GIVEN RECORDS:
[BEGIN]

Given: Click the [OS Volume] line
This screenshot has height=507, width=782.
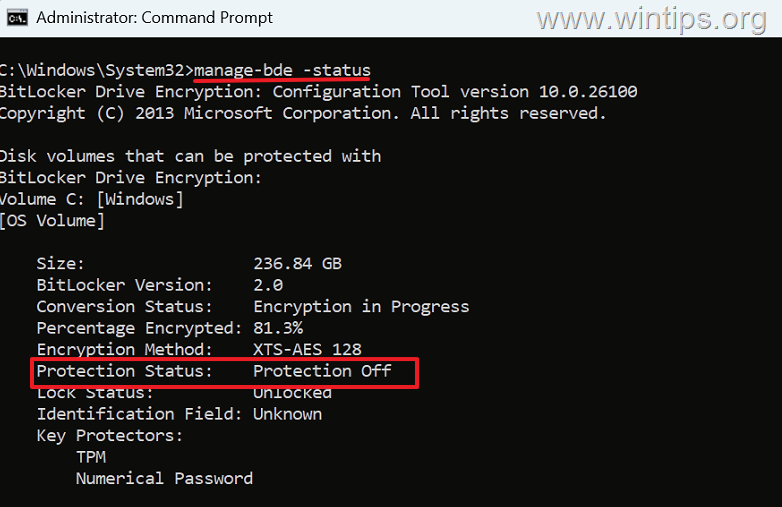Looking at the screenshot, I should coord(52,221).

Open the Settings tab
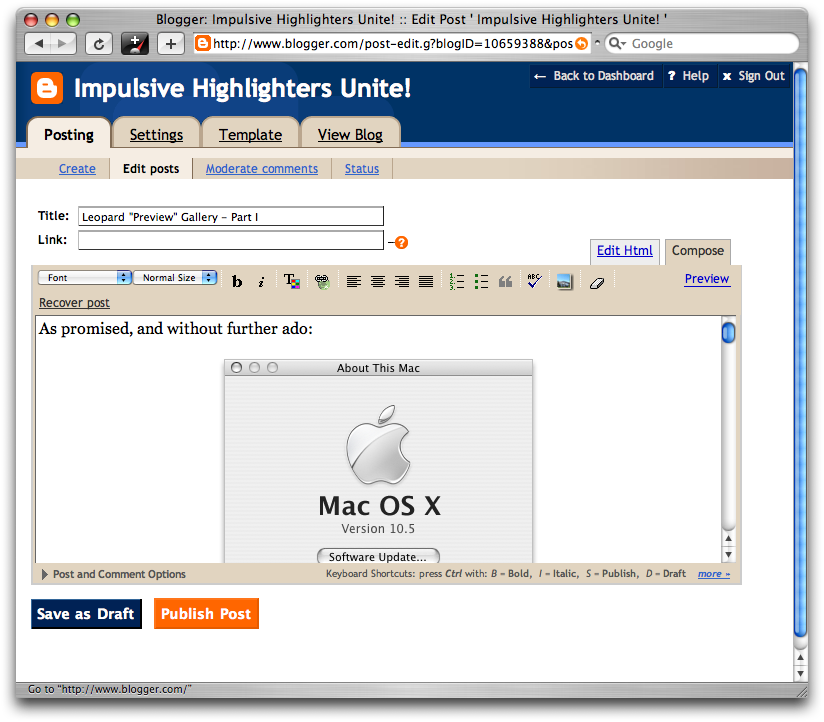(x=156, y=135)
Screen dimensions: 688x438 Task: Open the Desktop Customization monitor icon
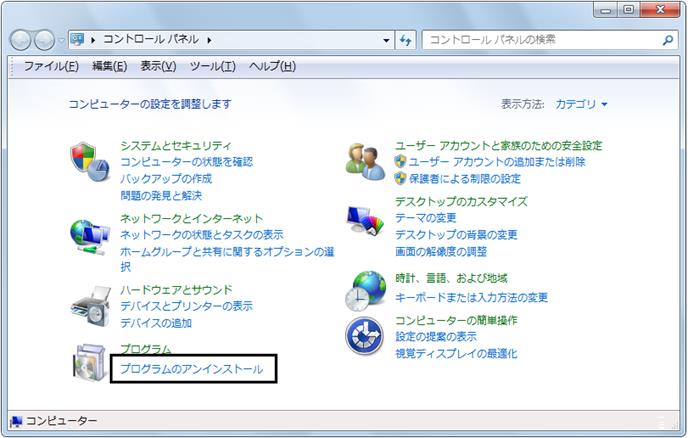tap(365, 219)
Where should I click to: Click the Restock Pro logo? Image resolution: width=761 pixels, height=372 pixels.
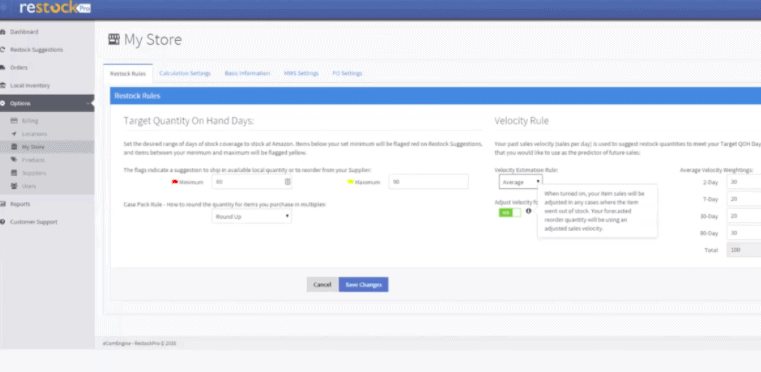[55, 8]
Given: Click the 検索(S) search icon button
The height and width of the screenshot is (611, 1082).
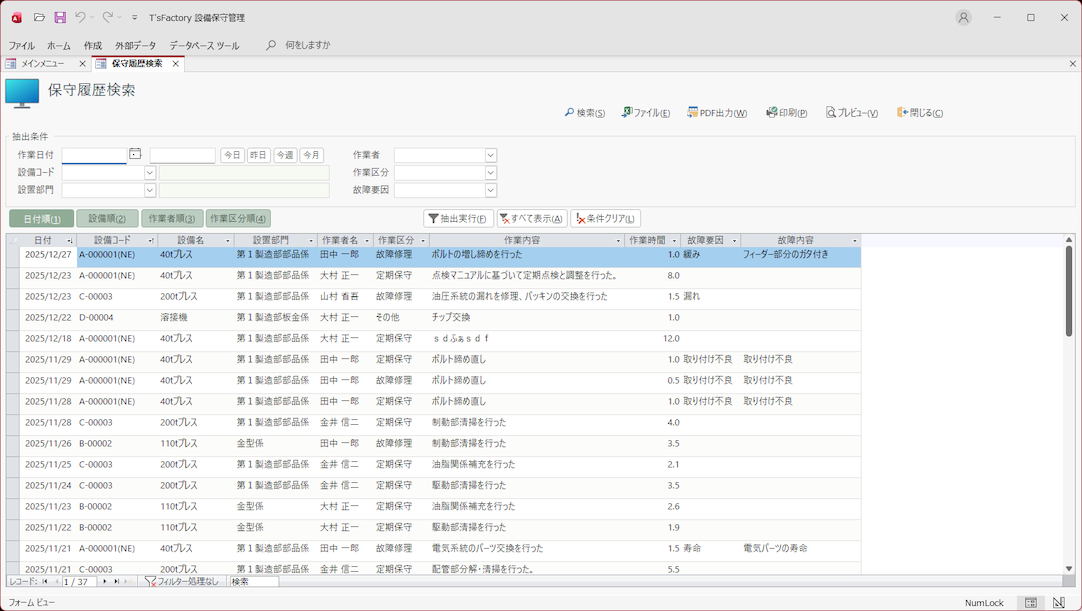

[END]
[BEGIN]

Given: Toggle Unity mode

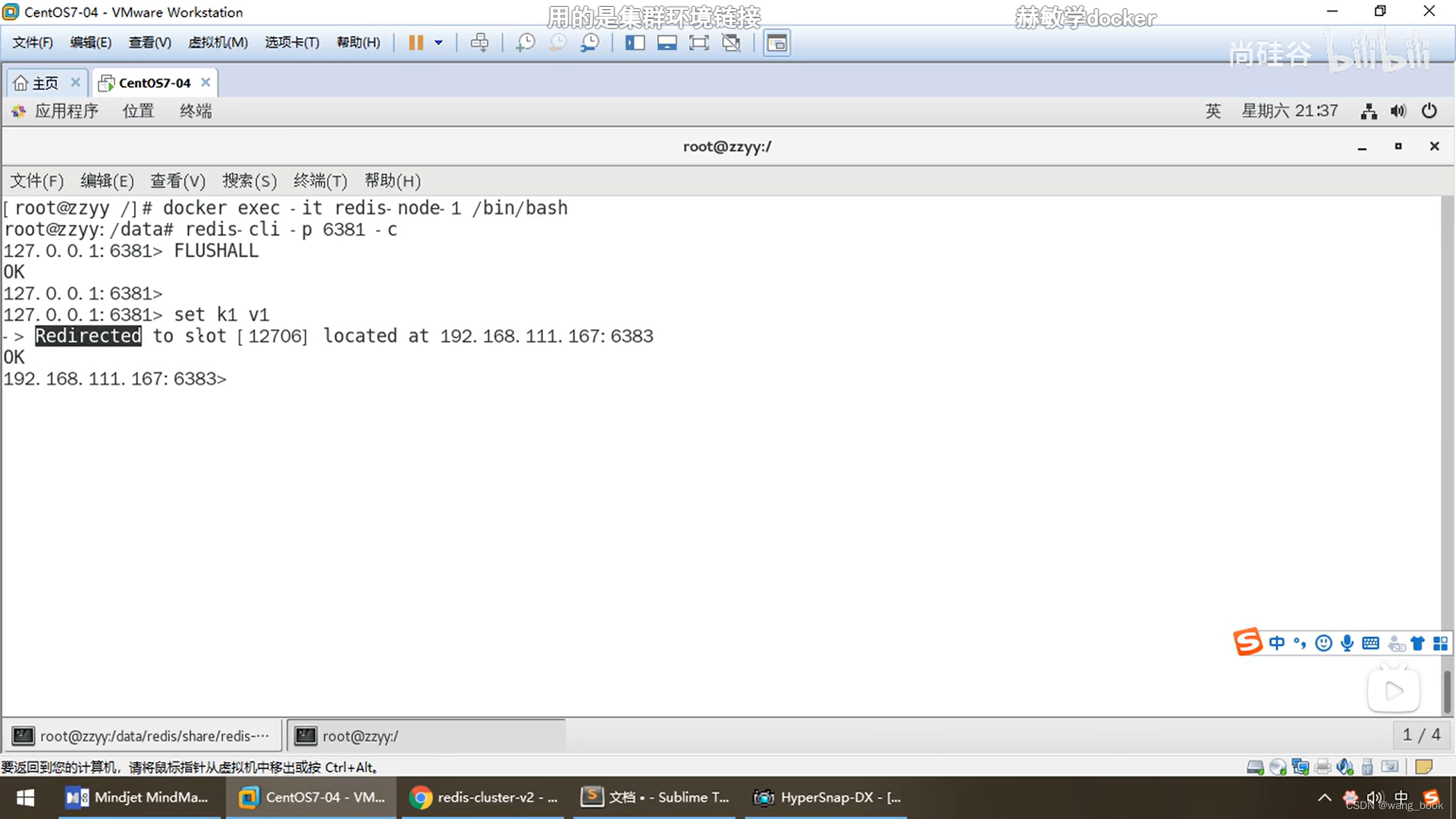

[END]

SHORT TASK: Render the part that opens with the line containing "Open the Settings tab" and closes with the line containing "The height and" as a Markdown table with the columns Row and Item line, one numbered row per line. Leave out blank lines and the pictures.

WRITTEN ANSWER:
| Row | Item line |
|---|---|
| 1 | Open the Settings tab |
| 2 | (x=156, y=135) |
| 3 | Screen dimensions: 688x438 Task: Open the Desktop Customization monitor icon |
| 4 | tap(365, 219) |
| 5 | Where should I click to: Click the Restock Pro logo? Image resolution: width=761 pixels, height=372 pixels. |
| 6 | [55, 8] |
| 7 | Given: Click the 検索(S) search icon button |
| 8 | The height and width of the screenshot is (611, 1082). |